(TASK PROMPT):
Would you set down the complete data below, exactly as shown?

(THE DATA):
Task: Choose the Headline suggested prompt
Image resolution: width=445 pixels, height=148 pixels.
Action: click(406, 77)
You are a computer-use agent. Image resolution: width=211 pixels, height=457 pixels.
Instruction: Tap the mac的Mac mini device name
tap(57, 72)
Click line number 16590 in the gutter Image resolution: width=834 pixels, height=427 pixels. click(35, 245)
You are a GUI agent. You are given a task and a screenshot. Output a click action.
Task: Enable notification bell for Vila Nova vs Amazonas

(SOLUTION TO THE EXERCISE):
Task: Choose the Headline suggested prompt
Image resolution: width=445 pixels, height=148 pixels.
Action: click(406, 77)
You are a computer-use agent. Image resolution: width=211 pixels, height=457 pixels.
Instruction: Tap the mac的Mac mini device name
tap(57, 72)
Click line number 16590 in the gutter Image resolution: width=834 pixels, height=427 pixels. click(35, 245)
You are a GUI agent. You are given a task and a screenshot. Output a click action.
Task: Enable notification bell for Vila Nova vs Amazonas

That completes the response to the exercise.